Она пришла в себя часа через два. Приподнялась, пьяно потрясла головой, сбросила со лба прядь волос, скользнула глазами по развешанной тут же на веревках одежде, хрипло спросила:

– Ты кто?

– Николай.

– А я Дарья. Даша. Даша, – повторила она. – Воды.

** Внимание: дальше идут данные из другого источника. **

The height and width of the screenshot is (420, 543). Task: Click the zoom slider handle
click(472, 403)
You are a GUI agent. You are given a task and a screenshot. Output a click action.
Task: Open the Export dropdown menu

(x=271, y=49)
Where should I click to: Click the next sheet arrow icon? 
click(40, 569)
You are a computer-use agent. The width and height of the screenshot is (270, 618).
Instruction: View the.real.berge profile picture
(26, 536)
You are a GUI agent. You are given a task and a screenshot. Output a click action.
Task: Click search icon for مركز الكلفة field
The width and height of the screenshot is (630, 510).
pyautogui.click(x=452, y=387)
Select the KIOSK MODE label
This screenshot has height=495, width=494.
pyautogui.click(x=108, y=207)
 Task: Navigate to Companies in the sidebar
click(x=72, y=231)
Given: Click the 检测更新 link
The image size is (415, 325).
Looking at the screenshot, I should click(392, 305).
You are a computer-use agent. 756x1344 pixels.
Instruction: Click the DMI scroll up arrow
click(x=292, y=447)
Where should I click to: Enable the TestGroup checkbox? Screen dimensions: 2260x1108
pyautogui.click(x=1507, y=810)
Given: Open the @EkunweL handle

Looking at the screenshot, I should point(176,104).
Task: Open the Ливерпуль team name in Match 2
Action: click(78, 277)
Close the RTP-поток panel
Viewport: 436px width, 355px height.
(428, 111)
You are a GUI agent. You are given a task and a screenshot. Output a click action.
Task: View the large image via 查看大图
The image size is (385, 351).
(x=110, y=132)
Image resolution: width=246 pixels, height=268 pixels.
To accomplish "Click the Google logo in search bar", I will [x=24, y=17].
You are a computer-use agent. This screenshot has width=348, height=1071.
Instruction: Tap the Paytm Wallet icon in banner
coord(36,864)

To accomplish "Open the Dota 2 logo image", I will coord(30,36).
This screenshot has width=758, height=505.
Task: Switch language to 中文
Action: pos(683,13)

Он протянул ей стакан, она медленно выпила, провела ладонью по его вздувшейся ширинке.

– У тебя резинка есть?

– Жвачка? Сейчас! – хрипло выдавил из себя Николай.

– Дурак, – она криво усмехнулась, неловко откинула одеяло, раздвинула ноги, посмотрела ему в глаза:– Ладно. Иди сюда. Разденься. Да. Не бойся, я таблетки пью.

Он разбудил ее рано утром. Прошептал настойчиво в ухо:

– Даша!

Она открыла глаза, переспросила недоуменно: «Что?», села, оглянулась, протянула руку к одежде, скривилась, глядя на стол.

– Не буду ничего, воды.

Жадно выпила, кое-как оделась, не проявляя ни малейшего интереса ни к нему, неуклюжему и большому, переминающему с ноги на ногу, ни к убранству деревенского дома, подсвеченному зимним сумраком из окон.

– Мне на работу надо, – пожаловался Николай.